[Data for locating words and elements]
════════

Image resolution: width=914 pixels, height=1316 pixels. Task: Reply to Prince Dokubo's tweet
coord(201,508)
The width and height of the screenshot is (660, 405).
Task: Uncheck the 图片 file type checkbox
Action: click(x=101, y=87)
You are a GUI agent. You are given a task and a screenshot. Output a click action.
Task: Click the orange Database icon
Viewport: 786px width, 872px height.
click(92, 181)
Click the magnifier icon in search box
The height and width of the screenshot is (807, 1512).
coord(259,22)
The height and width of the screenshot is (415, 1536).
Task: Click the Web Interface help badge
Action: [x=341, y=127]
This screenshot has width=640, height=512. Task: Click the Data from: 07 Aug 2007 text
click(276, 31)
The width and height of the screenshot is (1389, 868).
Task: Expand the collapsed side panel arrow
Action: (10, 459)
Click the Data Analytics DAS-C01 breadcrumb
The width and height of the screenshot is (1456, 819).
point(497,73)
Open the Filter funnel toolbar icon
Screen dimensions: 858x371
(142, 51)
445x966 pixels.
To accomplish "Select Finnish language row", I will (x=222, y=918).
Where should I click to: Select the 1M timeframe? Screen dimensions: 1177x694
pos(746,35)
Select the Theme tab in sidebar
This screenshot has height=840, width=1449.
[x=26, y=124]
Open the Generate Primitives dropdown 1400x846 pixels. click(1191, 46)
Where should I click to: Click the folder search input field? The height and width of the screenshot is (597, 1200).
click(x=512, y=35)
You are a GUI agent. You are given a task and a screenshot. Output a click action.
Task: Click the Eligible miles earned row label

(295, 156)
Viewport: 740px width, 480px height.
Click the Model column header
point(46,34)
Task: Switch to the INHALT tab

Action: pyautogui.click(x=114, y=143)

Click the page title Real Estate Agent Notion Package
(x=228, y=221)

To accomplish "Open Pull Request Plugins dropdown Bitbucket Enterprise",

════════

- **Short problem**:
Write out, unchanged, the rows from the very start through the line that contains "Action: click(x=101, y=87)", including that line.

- **Written answer**:
Image resolution: width=914 pixels, height=1316 pixels. Task: Reply to Prince Dokubo's tweet
coord(201,508)
The width and height of the screenshot is (660, 405).
Task: Uncheck the 图片 file type checkbox
Action: click(x=101, y=87)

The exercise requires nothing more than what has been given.